The score difference is 18 - 12 = 6.

Example 2:

Input: stones = [7,90,5,1,100,10,10,2]
Output: 122

Constraints:

n == stones.length
2 <= n <= 1000
1 <= stones[i] <= 1000

Try coding it in LeetCode

Solution

Clarifying Questions

When you get asked this question in a real-life environment, it will often be ambiguous (especially at FAANG). Make sure to ask these questions in that case:

What is the maximum size of the `stones` array?
Can the values in the `stones` array be negative or zero?
If Alice and Bob play optimally and the result is a tie (same score), what value should I return?
Are the values in the stones array guaranteed to be integers?
Is the input array always non-empty?

Brute Force Solution

Approach

The brute force strategy involves exploring every possible game scenario. At each turn, we consider all possible moves for the current player. We then simulate the rest of the game for each of these moves, and choose the best outcome for the first player.

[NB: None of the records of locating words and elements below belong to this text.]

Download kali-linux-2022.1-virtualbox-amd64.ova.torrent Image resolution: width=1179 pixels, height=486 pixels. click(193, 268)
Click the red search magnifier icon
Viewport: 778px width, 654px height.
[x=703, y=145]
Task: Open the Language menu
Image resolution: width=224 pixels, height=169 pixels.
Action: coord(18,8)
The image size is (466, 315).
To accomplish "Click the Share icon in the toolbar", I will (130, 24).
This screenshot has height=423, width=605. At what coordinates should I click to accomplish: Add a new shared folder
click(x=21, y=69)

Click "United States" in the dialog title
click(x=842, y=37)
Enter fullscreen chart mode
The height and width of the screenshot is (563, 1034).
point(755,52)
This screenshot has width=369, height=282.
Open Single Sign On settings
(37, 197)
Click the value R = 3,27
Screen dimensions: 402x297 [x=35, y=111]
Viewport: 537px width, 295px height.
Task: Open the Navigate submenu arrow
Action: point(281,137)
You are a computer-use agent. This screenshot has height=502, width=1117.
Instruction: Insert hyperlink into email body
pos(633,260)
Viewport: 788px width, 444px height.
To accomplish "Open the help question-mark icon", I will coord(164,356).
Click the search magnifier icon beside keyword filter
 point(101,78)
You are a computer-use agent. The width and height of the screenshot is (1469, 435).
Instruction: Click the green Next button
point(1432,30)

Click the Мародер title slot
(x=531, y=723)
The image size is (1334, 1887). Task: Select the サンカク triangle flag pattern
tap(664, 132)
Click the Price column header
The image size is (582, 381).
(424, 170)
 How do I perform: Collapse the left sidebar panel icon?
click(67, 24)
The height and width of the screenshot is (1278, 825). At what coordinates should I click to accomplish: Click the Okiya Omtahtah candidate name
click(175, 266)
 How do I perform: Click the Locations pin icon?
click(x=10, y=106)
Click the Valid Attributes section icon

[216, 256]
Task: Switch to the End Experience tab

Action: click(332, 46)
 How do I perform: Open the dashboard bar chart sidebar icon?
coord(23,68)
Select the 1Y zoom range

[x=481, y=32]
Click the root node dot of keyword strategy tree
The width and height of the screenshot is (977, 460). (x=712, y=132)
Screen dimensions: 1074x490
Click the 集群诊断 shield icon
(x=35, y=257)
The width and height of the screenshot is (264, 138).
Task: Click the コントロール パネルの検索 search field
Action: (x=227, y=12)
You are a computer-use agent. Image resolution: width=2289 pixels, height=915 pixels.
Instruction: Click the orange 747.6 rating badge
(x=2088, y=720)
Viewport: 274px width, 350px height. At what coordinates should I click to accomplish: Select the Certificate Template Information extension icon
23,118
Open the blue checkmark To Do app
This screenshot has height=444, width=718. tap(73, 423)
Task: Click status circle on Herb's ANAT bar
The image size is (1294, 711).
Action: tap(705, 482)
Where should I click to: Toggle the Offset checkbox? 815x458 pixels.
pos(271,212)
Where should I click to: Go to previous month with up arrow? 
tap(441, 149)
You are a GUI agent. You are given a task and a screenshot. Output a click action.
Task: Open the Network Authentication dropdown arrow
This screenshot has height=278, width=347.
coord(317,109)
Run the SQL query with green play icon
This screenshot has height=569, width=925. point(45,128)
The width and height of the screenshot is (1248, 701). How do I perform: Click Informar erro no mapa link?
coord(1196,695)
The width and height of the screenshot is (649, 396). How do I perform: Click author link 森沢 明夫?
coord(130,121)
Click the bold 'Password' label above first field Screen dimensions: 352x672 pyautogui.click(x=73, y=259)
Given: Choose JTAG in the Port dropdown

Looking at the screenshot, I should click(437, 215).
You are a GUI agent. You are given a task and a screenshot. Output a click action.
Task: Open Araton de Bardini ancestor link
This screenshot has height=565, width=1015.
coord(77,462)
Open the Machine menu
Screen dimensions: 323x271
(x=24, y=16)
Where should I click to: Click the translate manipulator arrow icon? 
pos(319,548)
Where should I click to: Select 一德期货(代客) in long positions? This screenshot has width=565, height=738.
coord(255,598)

Here's how the algorithm would work step-by-step:

Consider all possible moves the current player can make, which are either removing the stone at the beginning or the stone at the end.
For each of these possible moves, calculate the score the current player would get, which is the sum of the remaining stones.
Then, recursively play the game assuming the other player makes the best possible move from their perspective after each move.
After exploring all possible moves and counter-moves, determine the best possible score the initial player can achieve.
The best score will be the largest difference between Alice and Bob's scores that Alice can guarantee for herself across all possible game plays.

Code Implementation

def stone_game_vii_brute_force(stones):
    def get_max_score_difference(current_stones, is_alice_turn):
        if not current_stones:
            return 0

        best_score = float('-inf') if is_alice_turn else float('inf')

        # Iterate through possible moves
        for i in range(2):
            if i == 0:
                new_stones = current_stones[1:]
                removed_stone = current_stones[0]
            else:
                new_stones = current_stones[:-1]
                removed_stone = current_stones[-1]

            # Calculate the score for the current move
            current_score = sum(current_stones) - removed_stone

            # Recursively calculate next player's best move
            next_score_difference = get_max_score_difference(new_stones, not is_alice_turn)

            # Determine the best score for Alice or Bob
            if is_alice_turn:
                best_score = max(best_score, current_score + next_score_difference)
            else:
                best_score = min(best_score, -current_score + next_score_difference)

        return best_score

    # Alice goes first
    return get_max_score_difference(stones, True)

Big(O) Analysis

Time Complexity

O(2^n) – The provided brute force strategy recursively explores every possible game scenario. At each step, a player has two choices: remove the stone at the beginning or the end. Since each player has two choices at each turn and there are n stones, the number of possible game plays grows exponentially. Therefore, the time complexity of exploring all possible game scenarios is O(2^n), where n is the number of stones.

Space Complexity

O(N) – The provided brute force solution uses recursion. Each recursive call explores a game state, removing either the first or last stone. The maximum depth of the recursion is proportional to the number of stones, N, because at most N stones can be removed. Each recursive call creates a new stack frame, thus the auxiliary space is determined by the maximum recursion depth, which is O(N).

Optimal Solution

Approach

The problem can be solved by thinking about who has the advantage at each turn. We can use a technique that avoids recalculating the same thing multiple times to speed things up.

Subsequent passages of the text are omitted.